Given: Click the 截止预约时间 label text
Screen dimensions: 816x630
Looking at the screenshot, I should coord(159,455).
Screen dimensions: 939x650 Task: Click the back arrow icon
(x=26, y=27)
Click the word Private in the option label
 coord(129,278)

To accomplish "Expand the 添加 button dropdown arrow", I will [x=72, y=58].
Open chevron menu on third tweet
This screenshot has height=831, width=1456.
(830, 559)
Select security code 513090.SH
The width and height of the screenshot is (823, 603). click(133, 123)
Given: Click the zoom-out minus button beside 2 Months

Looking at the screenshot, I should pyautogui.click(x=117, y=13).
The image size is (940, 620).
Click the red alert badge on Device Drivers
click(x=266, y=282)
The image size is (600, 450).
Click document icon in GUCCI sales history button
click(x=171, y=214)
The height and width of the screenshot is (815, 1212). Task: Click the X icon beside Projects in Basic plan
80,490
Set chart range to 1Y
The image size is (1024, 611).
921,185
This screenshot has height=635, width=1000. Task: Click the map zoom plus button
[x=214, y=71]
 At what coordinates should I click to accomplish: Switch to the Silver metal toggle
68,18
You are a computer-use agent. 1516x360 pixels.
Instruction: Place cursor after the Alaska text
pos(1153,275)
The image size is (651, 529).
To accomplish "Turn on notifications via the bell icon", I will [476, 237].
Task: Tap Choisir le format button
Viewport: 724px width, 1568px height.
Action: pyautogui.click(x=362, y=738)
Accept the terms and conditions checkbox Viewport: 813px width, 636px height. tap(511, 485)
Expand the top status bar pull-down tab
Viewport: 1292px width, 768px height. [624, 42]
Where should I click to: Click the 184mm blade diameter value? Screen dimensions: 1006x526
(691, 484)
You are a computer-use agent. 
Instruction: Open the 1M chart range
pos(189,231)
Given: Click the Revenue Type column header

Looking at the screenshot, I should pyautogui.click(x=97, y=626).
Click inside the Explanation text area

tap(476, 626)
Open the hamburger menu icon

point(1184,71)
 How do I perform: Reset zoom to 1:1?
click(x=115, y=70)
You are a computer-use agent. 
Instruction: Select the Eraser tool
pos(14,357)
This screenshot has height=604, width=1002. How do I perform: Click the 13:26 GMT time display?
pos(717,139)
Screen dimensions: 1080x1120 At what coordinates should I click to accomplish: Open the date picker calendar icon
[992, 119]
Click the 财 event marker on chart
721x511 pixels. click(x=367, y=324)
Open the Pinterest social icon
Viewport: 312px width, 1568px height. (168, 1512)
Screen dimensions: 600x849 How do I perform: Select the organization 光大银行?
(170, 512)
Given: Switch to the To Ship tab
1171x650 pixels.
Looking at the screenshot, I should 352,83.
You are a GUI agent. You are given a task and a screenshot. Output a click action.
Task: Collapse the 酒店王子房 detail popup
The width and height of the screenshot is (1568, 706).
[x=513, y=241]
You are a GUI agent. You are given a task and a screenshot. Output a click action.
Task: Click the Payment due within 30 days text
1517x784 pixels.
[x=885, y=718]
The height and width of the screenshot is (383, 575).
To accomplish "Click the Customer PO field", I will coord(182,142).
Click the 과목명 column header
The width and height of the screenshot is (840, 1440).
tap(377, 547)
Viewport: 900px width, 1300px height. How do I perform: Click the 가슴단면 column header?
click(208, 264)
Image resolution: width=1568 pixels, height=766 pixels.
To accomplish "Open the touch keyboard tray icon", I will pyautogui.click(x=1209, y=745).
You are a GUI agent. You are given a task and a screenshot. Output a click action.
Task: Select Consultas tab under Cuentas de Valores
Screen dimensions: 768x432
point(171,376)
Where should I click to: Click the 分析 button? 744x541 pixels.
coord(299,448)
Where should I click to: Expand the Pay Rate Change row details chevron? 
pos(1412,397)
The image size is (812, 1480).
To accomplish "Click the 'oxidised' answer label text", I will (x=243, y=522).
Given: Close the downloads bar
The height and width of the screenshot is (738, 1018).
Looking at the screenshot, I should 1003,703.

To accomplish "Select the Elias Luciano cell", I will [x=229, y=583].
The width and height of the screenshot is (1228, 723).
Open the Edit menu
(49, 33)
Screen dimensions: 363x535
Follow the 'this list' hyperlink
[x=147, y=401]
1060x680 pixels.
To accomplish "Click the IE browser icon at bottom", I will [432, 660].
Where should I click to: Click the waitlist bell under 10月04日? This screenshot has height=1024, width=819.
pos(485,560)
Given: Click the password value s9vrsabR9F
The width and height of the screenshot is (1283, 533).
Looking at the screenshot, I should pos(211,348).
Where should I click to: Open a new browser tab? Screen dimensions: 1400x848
******************************
Render the material between the lines holding "Open the Pinterest social icon" and "[x=513, y=241]", inclusive, as a numbered list, omitting any blank lines.

1. Open the Pinterest social icon
2. Viewport: 312px width, 1568px height. (168, 1512)
3. Screen dimensions: 600x849 How do I perform: Select the organization 光大银行?
4. (170, 512)
5. Given: Switch to the To Ship tab
6. 1171x650 pixels.
7. Looking at the screenshot, I should 352,83.
8. You are a GUI agent. You are given a task and a screenshot. Output a click action.
9. Task: Collapse the 酒店王子房 detail popup
10. The width and height of the screenshot is (1568, 706).
11. [x=513, y=241]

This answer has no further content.